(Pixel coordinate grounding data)

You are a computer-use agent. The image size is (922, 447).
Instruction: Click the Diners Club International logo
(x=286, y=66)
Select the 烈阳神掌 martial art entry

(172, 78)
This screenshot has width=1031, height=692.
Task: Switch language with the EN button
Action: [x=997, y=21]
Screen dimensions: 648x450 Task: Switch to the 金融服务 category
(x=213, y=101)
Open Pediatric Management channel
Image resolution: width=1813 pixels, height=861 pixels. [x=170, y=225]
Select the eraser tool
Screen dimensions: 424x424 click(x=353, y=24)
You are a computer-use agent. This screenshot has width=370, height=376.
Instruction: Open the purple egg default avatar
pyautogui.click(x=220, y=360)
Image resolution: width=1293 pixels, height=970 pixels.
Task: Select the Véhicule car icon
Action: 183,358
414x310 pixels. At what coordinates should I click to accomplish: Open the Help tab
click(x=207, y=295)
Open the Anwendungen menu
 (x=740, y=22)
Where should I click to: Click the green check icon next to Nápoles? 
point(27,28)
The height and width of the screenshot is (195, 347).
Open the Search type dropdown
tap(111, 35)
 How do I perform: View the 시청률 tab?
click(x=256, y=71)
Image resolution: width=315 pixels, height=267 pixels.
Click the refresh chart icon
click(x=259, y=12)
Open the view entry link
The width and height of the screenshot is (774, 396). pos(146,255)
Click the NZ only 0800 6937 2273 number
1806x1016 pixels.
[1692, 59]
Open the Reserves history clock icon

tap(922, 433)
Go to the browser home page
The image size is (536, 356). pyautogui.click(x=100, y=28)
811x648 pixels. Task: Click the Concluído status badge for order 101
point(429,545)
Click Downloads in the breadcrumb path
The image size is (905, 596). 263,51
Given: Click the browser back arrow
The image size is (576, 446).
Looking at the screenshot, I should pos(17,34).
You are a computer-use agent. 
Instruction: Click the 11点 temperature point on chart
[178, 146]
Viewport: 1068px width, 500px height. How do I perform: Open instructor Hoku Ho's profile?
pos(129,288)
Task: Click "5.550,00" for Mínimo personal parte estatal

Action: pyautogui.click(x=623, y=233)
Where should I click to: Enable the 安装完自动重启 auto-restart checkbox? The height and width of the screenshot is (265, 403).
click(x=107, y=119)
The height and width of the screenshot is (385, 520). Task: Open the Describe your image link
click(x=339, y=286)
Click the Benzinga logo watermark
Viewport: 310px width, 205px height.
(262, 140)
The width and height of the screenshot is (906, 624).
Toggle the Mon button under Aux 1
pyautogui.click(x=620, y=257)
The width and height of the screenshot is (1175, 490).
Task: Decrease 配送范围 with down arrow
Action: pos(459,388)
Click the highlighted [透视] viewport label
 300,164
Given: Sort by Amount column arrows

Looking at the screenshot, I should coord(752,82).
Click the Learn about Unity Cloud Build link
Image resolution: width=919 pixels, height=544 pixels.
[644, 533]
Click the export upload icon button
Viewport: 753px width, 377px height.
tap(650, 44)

**ASSIGNED TASK**
Apply a filter for "computer" to the data above, then copy each line that matches.

**PROBLEM SOLUTION**
You are a computer-use agent. The image size is (922, 447).
You are a computer-use agent. This screenshot has width=370, height=376.
You are a computer-use agent. 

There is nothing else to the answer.